AUSZUG:

* * * *

Urteil vom 4. November 2022  
 
II. sozialrechtliche Abteilung  
 
Besetzung 
Bundesrichter Parrino, Präsident, 
Bundesrichter Stadelmann, 
Bundesrichterin Moser-Szeless, 
Gerichtsschreiberin Dormann. 
 
Verfahrensbeteiligte 
A.________, 
vertreten durch Rechtsanwalt Markus Zimmermann, 
Beschwerdeführerin, 
 
gegen  
 
IV-Stelle des Kantons Aargau, Bahnhofplatz 3C, 5000 Aarau, 
Beschwerdegegnerin, 
 
Gegenstand 
Invalidenversicherung, 
 
Beschwerde gegen das Urteil des Versicherungsgerichts des Kantons Aargau vom 16. Juni 2022 (VBE.2021.365). 
 
 
Sachverhalt:  
 
A.  
Die IV-Stelle des Kantons Aargau sprach der 1971 geborenen A.________ mit Verfügung vom 9. November 2012 eine ganze Invalidenrente vom 1. März bis zum 31. Juli 2010 zu. Das Versicherungsgericht des Kantons Aargau bestätigte diese Verfügung mit Urteil vom 7. Mai 2013. Im August 2017 meldete sich A.________ erneut zum Bezug von Leistungen der Invalidenversicherung an. Nach Abklärungen und Durchführung des Vorbescheidverfahrens, in dessen Verlauf insbesondere das psychiatrisch-orthopädische Gutachten der medexperts ag (nachfolgend: medexperts) vom 15. April 2021 eingeholt wurde, verneinte die IV-Stelle mit Verfügung vom 22. Juni 2021 einen Rentenanspruch (Invaliditätsgrad von 36 %). 
 
B.  
Die dagegen erhobene Beschwerde wies das Versicherungsgericht des Kantons Aargau mit Urteil vom 16. Juni 2022 ab. 
 
C.  
A.________ lässt mit Beschwerde in öffentlich-rechtlichen Angelegenheiten beantragen, unter Aufhebung des Urteils vom 16. Juni 2022 sei ihr eine Viertelsrente der Invalidenversicherung zuzusprechen; eventualiter sei die Sache zur ordnungsgemässen Abklärung des rechtserheblichen Sachverhalts an das kantonale Gericht zurückzuweisen. 
 
Die IV-Stelle schliesst auf Abweisung der Beschwerde. Das Bundesamt für Sozialversicherungen verzichtet auf eine Vernehmlassung. 
 
 
Erwägungen:  
 
1.

* * * *

VORLIEGENDE AUFLISTUNG:
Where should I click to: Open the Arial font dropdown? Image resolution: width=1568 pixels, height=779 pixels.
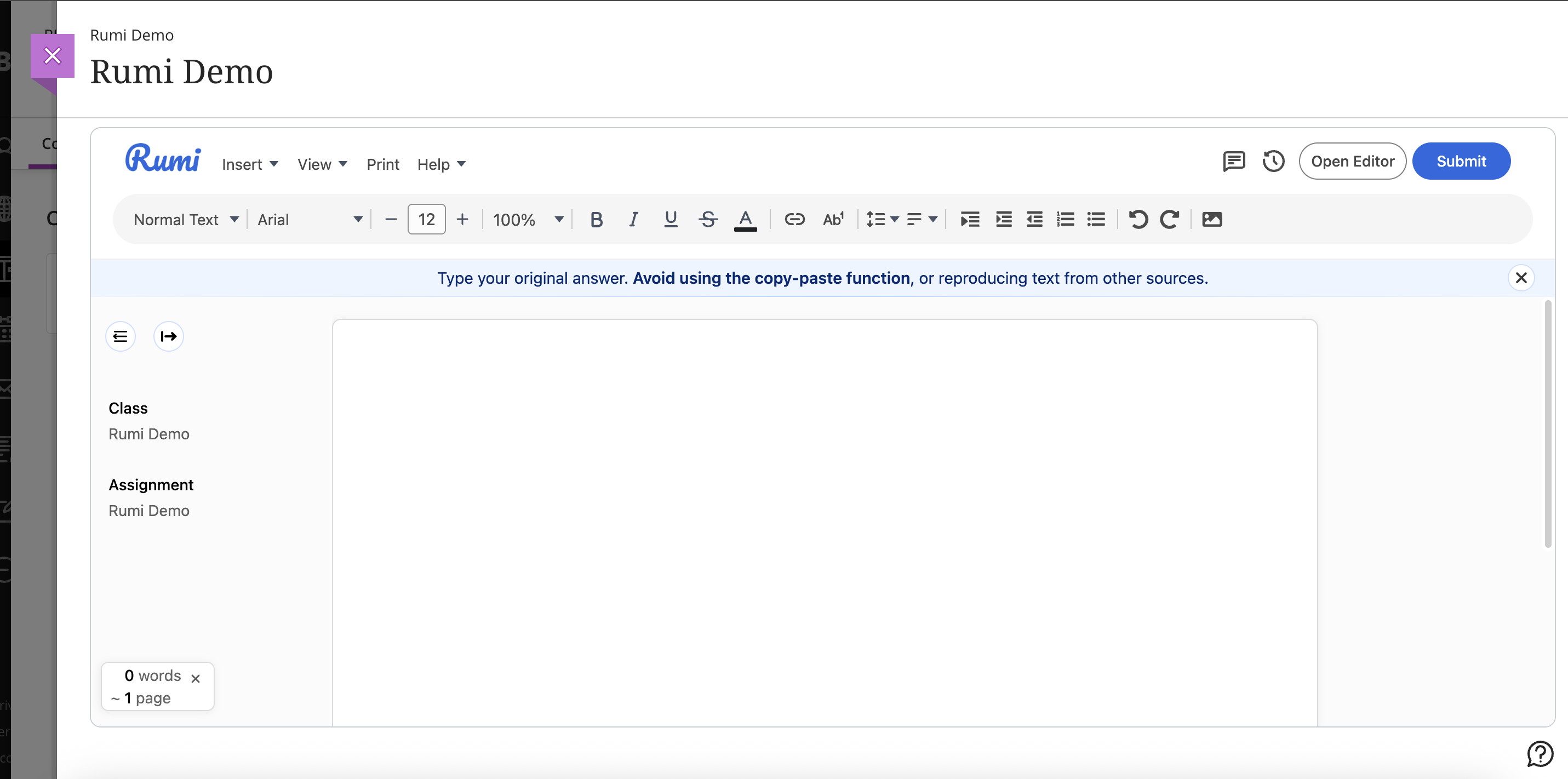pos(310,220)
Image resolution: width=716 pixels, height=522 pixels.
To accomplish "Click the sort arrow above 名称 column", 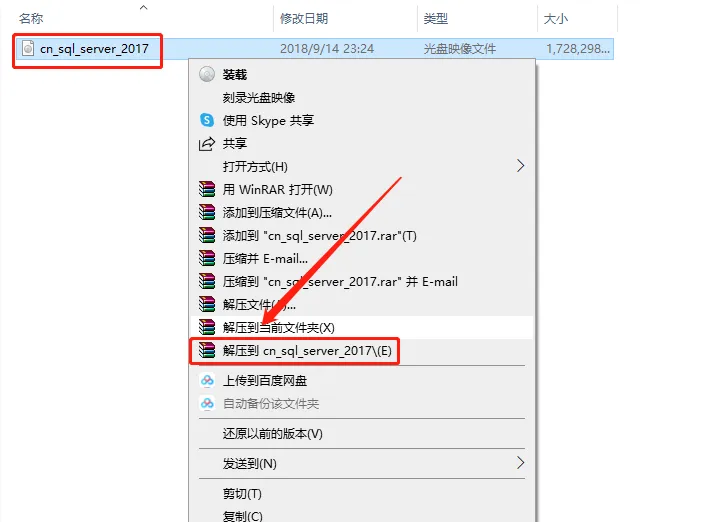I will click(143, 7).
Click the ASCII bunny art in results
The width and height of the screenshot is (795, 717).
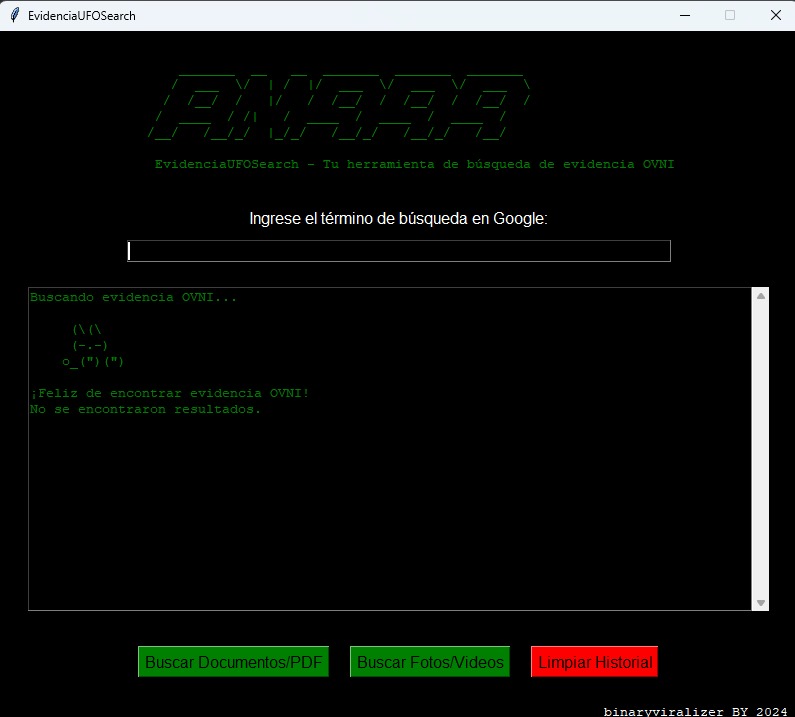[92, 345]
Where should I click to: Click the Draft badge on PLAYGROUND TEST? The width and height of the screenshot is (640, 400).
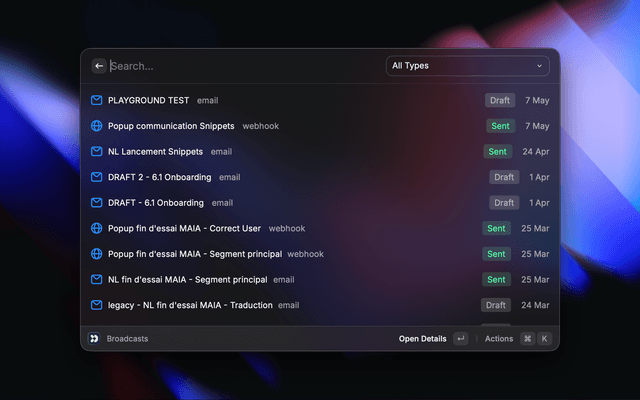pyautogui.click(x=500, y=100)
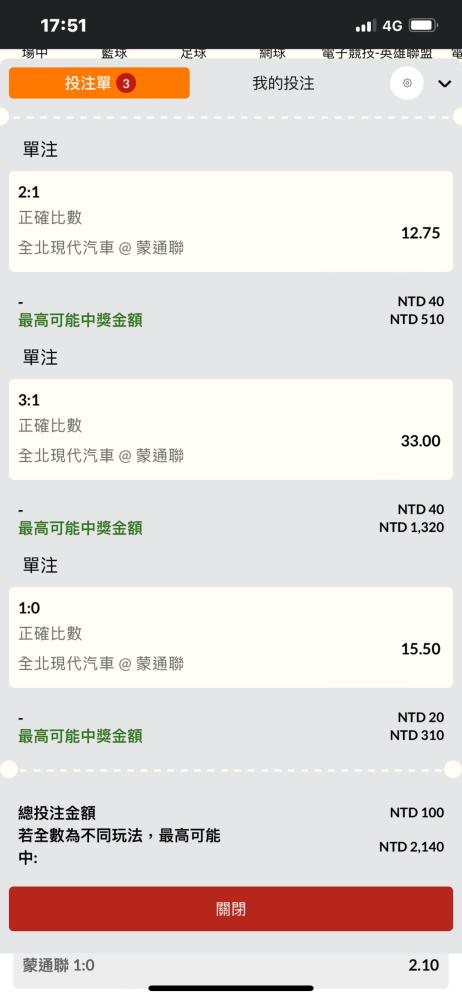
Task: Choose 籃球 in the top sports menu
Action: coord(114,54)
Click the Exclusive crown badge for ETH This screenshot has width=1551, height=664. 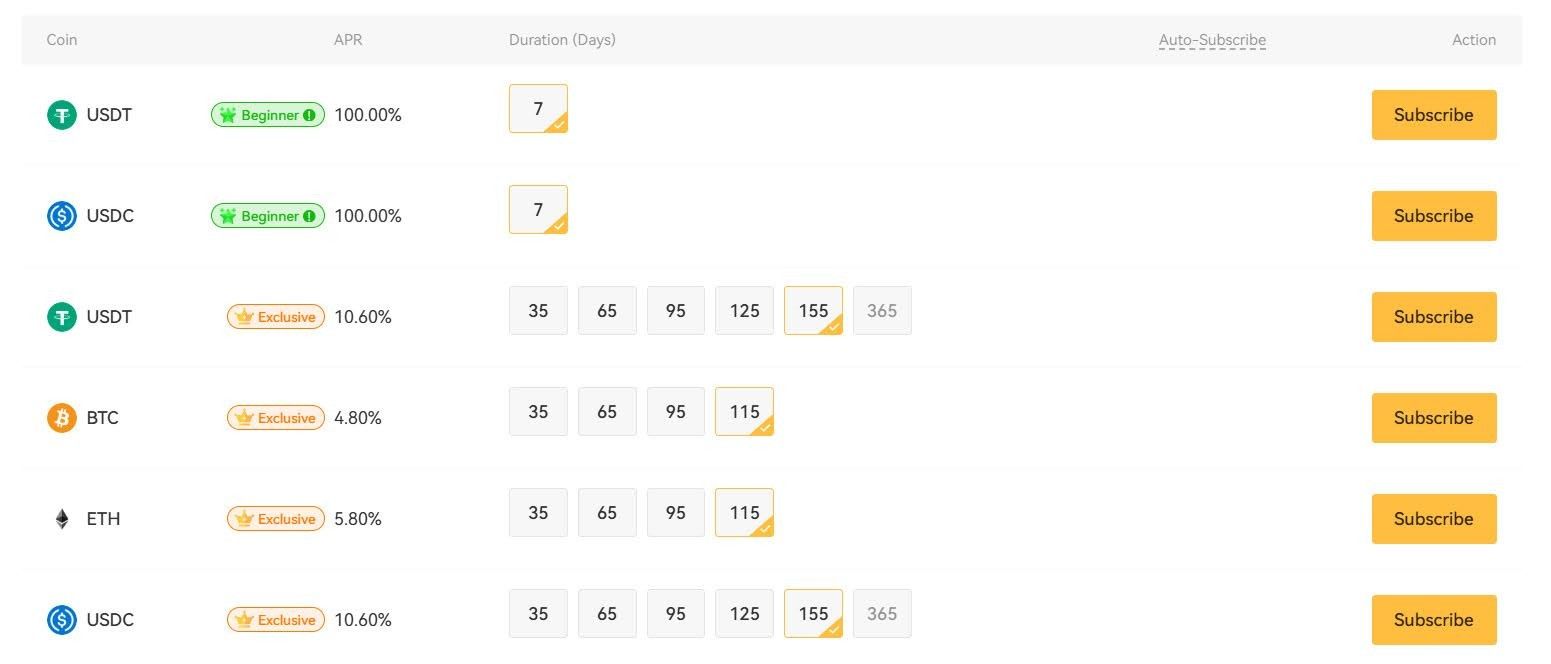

* * * *

ARBEITSAUFTRAG 1:
Welchen Invaliditätsgrad legte die IV-Stelle laut Urteilsauszug ihrer Verfügung vom 22. Juni 2021 zugrunde?
ARBEITSAUFTRAG 2:
Setze den Urteilsauszug im Abschnitt „Erwägungen“ nach der Ziffer „1.“ fort.
Die Auflistung steht in keinem Zusammenhang mit dem Urteilsauszug.

LÖSUNG 1:
Einen Invaliditätsgrad von 36 %.

LÖSUNG 2:
Mit der Beschwerde in öffentlich-rechtlichen Angelegenheiten kann eine Rechtsverletzung nach Art. 95 f. BGG gerügt werden. Das Bundesgericht wendet das Recht von Amtes wegen an (Art. 106 Abs. 1 BGG). Dennoch prüft es - offensichtliche Fehler vorbehalten - nur die in seinem Verfahren gerügten Rechtsmängel (Art. 42 Abs. 1 f. BGG; BGE 135 II 384 E. 2.2.1). Das Bundesgericht legt seinem Urteil den Sachverhalt zugrunde, den die Vorinstanz festgestellt hat (Art. 105 Abs. 1 BGG). Es kann ihre Sachverhaltsfeststellung von Amtes wegen berichtigen oder ergänzen, wenn sie offensichtlich unrichtig ist oder auf einer Rechtsverletzung im Sinne von Art. 95 BGG beruht und wenn die Behebung des Mangels für den Verfahrensausgang entscheidend sein kann (Art. 97 Abs. 1, Art. 105 Abs. 2 BGG). 
 
2.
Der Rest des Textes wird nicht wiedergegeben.